The European Commission is expected to issue a statement of objections to MCI WorldCom Inc. and Sprint Corp. over the companies’ merger plans.

The EC said in February it was extending its investigation into the proposed $130 billion merger by another four months. EC regulators then said they were concerned about the new entity’s impact on access to the Internet backbone, global telecommunications services to multinational companies and termination in the United States of international voice calls.

EU Competition Commissioner Mario Monti said the commission’s investigation confirmed its concerns about the potential competition problems, according to published reports.

MCI WorldCom and Sprint last fall agreed to a $130 billion definitive merger that will combine the second- and third-largest U.S. long-distance carriers and give MCI WorldCom a much-needed nationwide wireless presence.

A statement of objections is a legal measure in the commission’s examination of the deal. The companies have the option of calling for a hearing to voice their arguments for the merger.

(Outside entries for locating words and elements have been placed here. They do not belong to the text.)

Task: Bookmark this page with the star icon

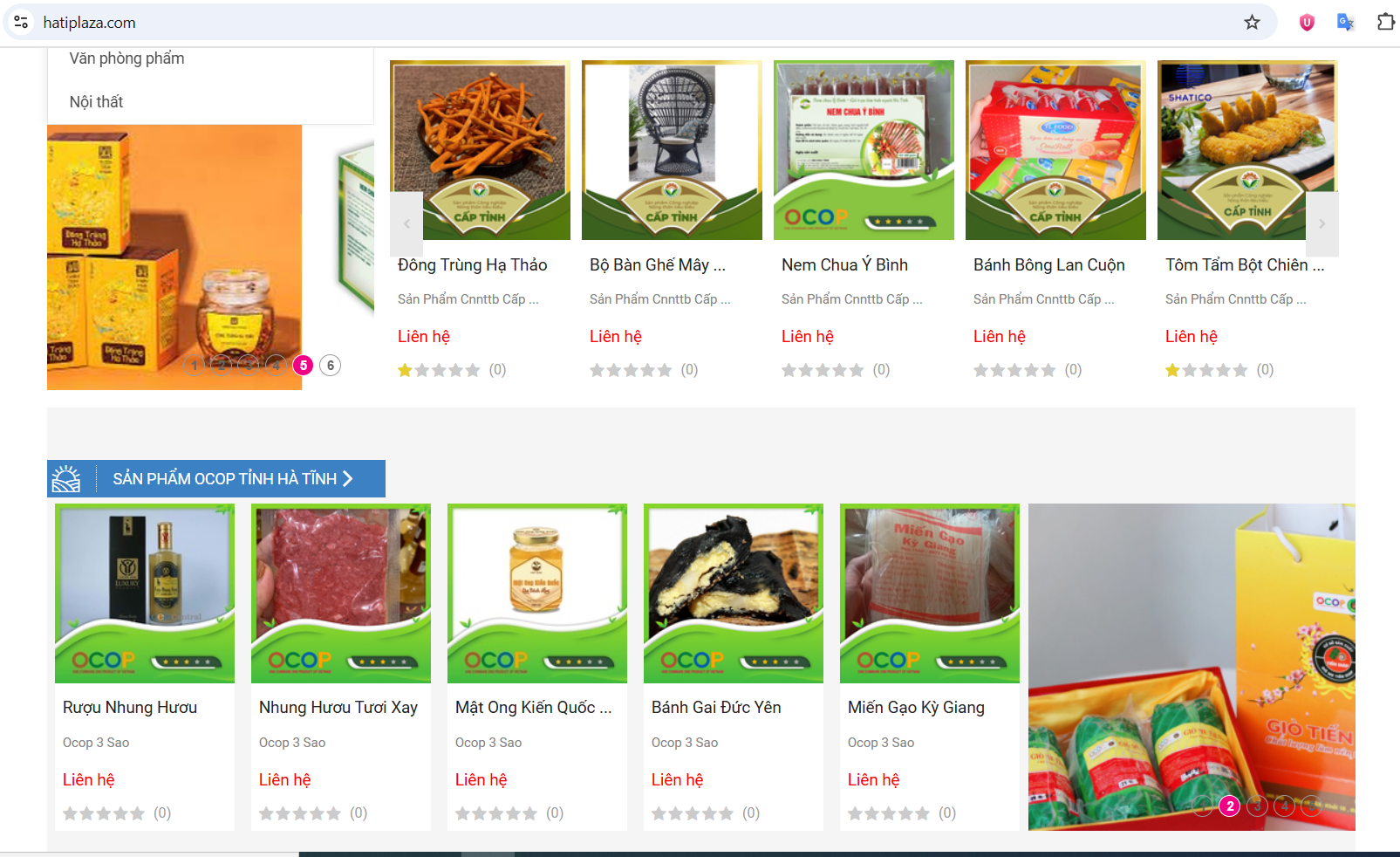Action: click(1252, 23)
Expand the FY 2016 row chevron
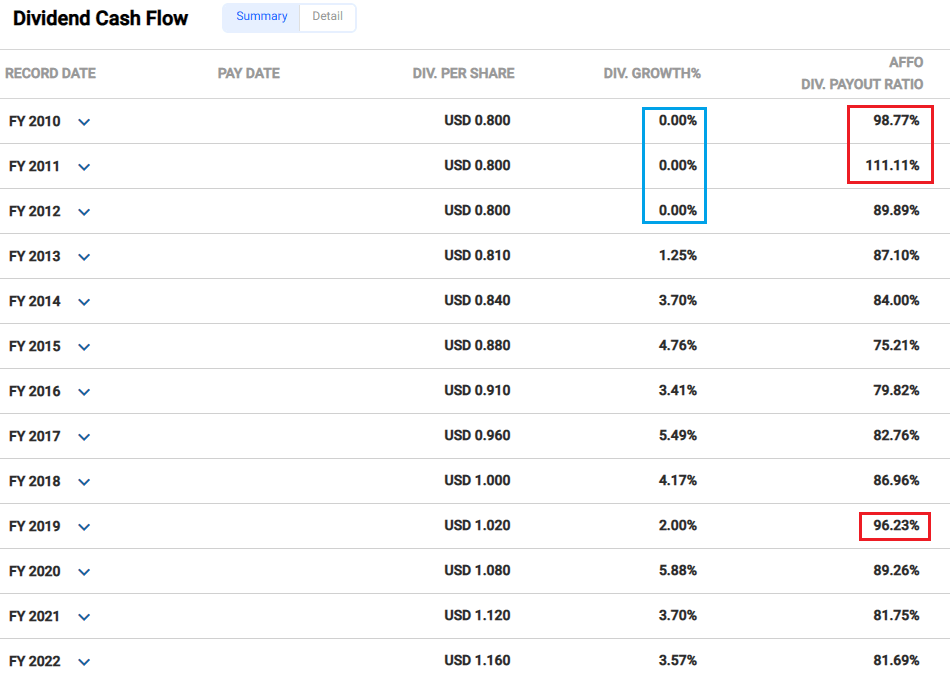952x677 pixels. tap(84, 392)
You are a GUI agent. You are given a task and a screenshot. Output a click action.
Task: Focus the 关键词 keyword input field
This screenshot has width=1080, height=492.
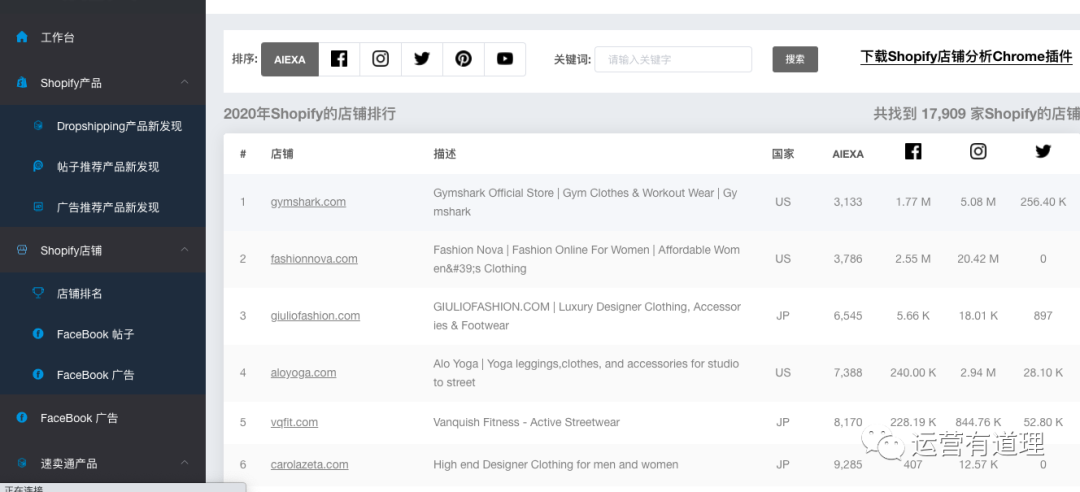pyautogui.click(x=673, y=59)
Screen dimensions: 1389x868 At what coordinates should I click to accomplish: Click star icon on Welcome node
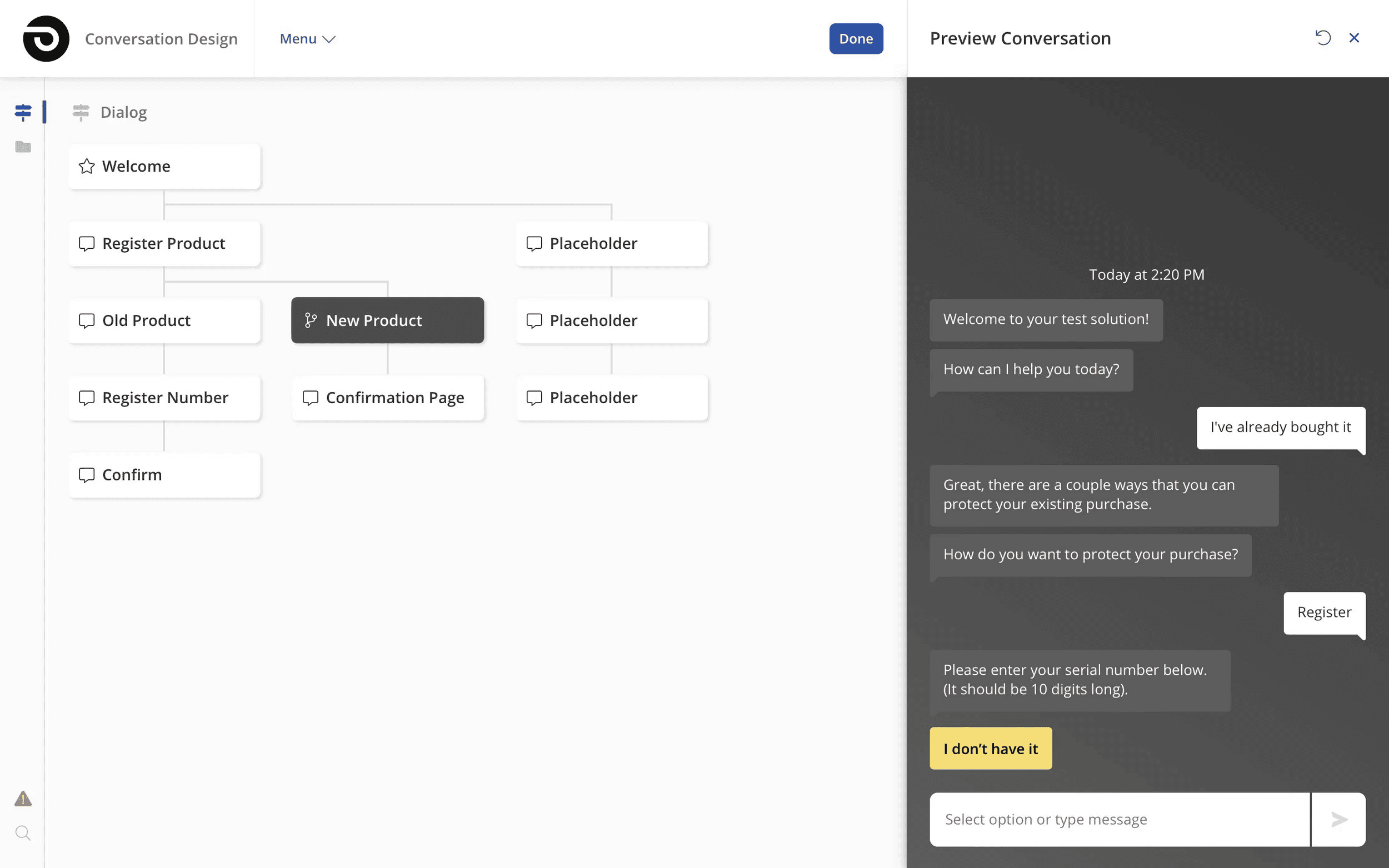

Likely, the EC’s concerns will be echoed by the U.S. Department of Justice, experts believe. The EC and the DOJ are collaborating to identify common competition concerns.

Legg Mason Wood Walker Inc. analyst Scott Cleland believes the DOJ will seek and win a court injunction to halt the pending merger from proceeding. Even though the companies have agreed to divest Sprint’s Internet backbone division to make the merger go through, Cleland believes the move won’t be enough. And MCI WorldCom refuses to sell its Internet unit.

“The DOJ has already defined the Internet backbone as a separate market and already concluded it is a market susceptible to `tipping’ to monopoly in the MCI and WorldCom merger,” said Cleland.

The Economic Policy Institute on Friday released a report urging policy makers not to approve the merger in its current form based on the assessment that the combined company would have too much power in the long-distance and Internet market.

“Policy makers must maximize consumer welfare and protect competition instead of protecting competitors,” said co-author Steve Pociask, executive vice president and chief economist for Joel Popkin & Co. “When federal regulators examine this merger, they should conclude that it must not be approved in its current form.”

Shareholders from both companies overwhelmingly approved the merger Friday. More than 98 percent of WorldCom shares were voted in favor of the merger agreement.

WorldCom said it anticipates the merger to be approved by the DOJ in the second quarter, followed by approval from the Federal Communications Commission, various state government bodies and foreign antitrust authorities in the third quarter.